The posters on display at SubRosa are from the FTAA, Plan Columbia and the Resist the G8 graphics campaigns. Like what you see? Prints are available for $20 each at SubRosa.

March 2009: Benjamin Osen
Workbench Progeny: Objects and Unventions

Benjamin Osen is a craftsman of sculpture and object who injects whimsical possibilities into the ordinary articles of life. Born and raised in Feather River country, Northern California, Osen is an artist interested in histories as they are told by objects. Formally trained as a sculptor, his work praises the unnoticed beauty all around us, while inescapably engaging the world of fine art.
Workbench Progeny exhibits Osen’s ability to create aesthetically beautiful works that remain grounded by their references to function and usefulness. Challenging the function-over-form mentality of DIY and Homebrew culture, he envisions the homemade object as an outlet for artistic refinement. Focusing on the tools of his trade, Osen transforms memories from his background in construction into tangible items that stand as works of their own.

February 2009: Kyle McKinley
Mixed Media Work
SubRosa features the mixed media work of Kyle McKinley. Opening show, 5pm March 6th.

Kyle McKinley's art and activism are focused on community-based appropriate technologies. For the past five years that has taken the form of working in organizations that teach people to maintain their bicycles.
Kyle completed a double major in Sculpture and World Literature at UC Santa Cruz. At that time his artworks were installations that offered embodied equivalents to Post-Structuralist theory.
More recently Kyle's has made 'zines that appropriate the idioms of early twentieth century children's literature to form social commentary. These publications, the art-objects that accompany them, and any future works are rooted in radical collaboration.

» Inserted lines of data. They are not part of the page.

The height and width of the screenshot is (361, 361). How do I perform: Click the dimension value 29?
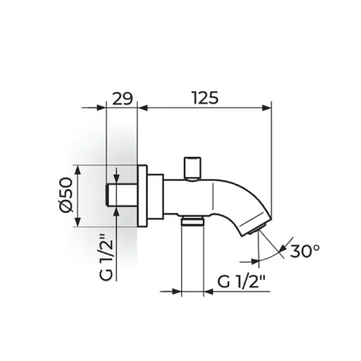[x=123, y=98]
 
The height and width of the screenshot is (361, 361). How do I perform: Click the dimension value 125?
[x=206, y=98]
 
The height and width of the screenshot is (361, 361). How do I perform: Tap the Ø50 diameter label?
[x=66, y=195]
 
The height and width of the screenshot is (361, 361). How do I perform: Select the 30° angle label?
[x=305, y=251]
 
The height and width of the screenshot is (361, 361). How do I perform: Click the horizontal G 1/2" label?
[x=241, y=282]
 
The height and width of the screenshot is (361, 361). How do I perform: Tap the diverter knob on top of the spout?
[x=192, y=169]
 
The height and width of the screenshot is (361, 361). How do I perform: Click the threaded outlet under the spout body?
[x=192, y=221]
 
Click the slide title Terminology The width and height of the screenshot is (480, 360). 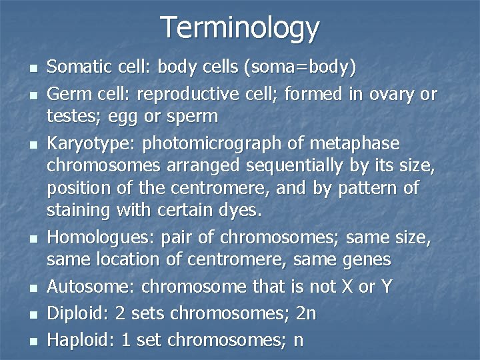(240, 28)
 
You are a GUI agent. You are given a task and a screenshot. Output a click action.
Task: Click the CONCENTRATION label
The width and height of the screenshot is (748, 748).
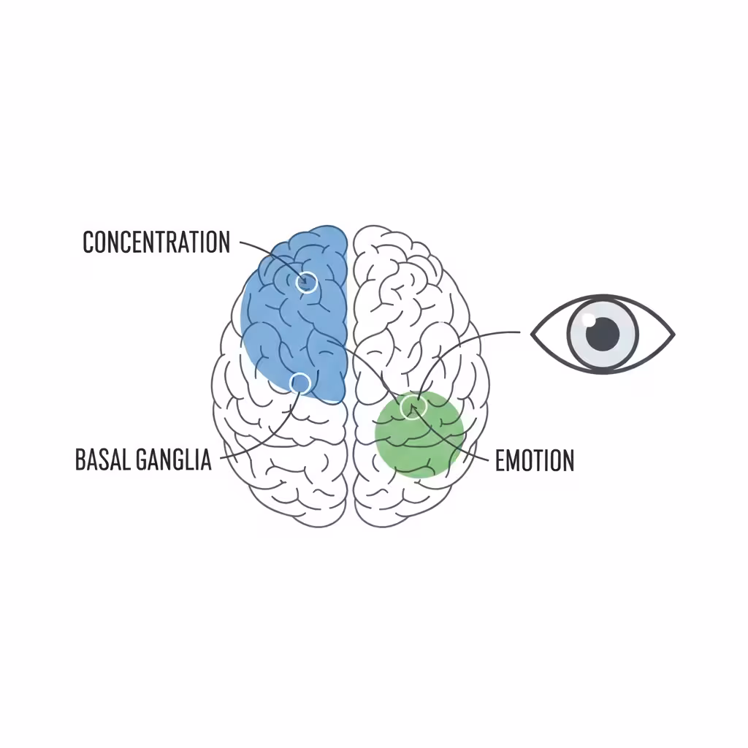pos(156,242)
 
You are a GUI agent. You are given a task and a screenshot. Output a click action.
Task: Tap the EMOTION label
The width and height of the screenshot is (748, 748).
pos(535,461)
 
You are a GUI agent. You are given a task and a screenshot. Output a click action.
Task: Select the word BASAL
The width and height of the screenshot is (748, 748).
pos(103,460)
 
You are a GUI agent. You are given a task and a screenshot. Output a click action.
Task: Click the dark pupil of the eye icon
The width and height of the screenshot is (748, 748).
pos(603,333)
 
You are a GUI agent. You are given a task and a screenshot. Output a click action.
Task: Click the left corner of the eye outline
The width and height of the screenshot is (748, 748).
pos(533,334)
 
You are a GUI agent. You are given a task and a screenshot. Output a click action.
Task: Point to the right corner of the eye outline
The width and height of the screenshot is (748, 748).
pos(672,335)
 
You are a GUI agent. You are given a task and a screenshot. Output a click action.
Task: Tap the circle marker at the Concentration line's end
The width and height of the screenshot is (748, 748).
pos(307,282)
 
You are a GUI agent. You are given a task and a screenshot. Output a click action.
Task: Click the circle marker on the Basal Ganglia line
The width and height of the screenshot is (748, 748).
pos(299,382)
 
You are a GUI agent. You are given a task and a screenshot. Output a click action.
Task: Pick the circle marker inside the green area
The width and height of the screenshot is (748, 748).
pos(413,407)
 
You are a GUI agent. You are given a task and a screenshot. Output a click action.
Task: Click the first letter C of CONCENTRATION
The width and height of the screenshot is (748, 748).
pos(89,242)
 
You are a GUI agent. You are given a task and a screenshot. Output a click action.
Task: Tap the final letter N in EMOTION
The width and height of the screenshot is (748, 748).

December 2008 and January 2009: Ann Alstatt
Recent Prints
SubRosa features the prints of local artist Ann Altstatt.
I think of the art I make as lying at the intersection of science and mysticism. I present personal creation/destruction myths next to studies of trash off the floor of the Bargain Barn — to me they hold a similar, monumental importance.
These images could be seen in some way to be fragments of a whole-- some are jokes, some are dreams, some are portraits of the forgotten or unseen, but all describe something that is just beyond my ability to see or say: the meeting point of the big joy and the big sadness.

November 2008: Charlie and Hunter
Recent Mixed Media Work
SubRosa features the mixed media works of local artists Charlie and Hunter.